Upon first taking a look, I thought it seemed a bit more like Braid than Day of the Tentacle or Lost Vikings. The bright colours juxtaposed to the melancholy, depressing subject matter are very reminiscent of Jonathan Blow’s game, along with the obvious: the shifting of time.

Osao Games see the similarities too. “Just to clarify a bit, yes, Chronology has similarities with Braid – both are platform games and have puzzle solving revolving around time modification,” says the developer.

“However, the time travel puzzles in Chronology are typically built around the fact that plants grow big, objects decay and characters grow old over time – with the addition of also being able to stop time. Furthermore, you play as two characters that you must make work together using their individual abilities.”

The two characters in question are the snail and the inventor. The fez-wearing elderly gent can travel between the end of the world and before the catastrophe, while his slimey chum can stop time altogether.

“So, while Braid is not the worst game to get compared to,” the developer continues, “Chronology plays quite differently and has to a larger extent been inspired by games like Day of the Tentacle and The Lost Vikings.”

So! It’s not Braid, but is like other things that are also nothing like Braid. Day of the Tentacle is one of the greatest adventure games of all time (I don’t want to fight you, so don’t disagree), so I’m curious to see if it’s more than just the Lucasarts classic’s extremely clever time travel puzzles that inspires Chronology.

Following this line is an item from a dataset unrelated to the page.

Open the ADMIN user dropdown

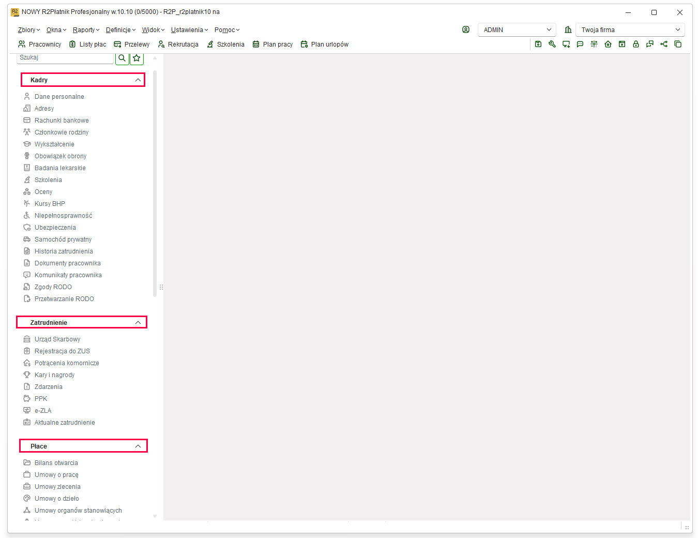point(517,30)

Lost Vikings, which is incidentally free on, is another hugely important game, at least in my version of reality. I always worry when devs compare their games to old classics. The use of multiple characters for the solving of puzzles is certainly Lost Vikings’ bag, though, just like Chronology.

You can play Chronology now, but only if you jump 6 days into the future. Absent a time machine, you’ll have to wait until Monday.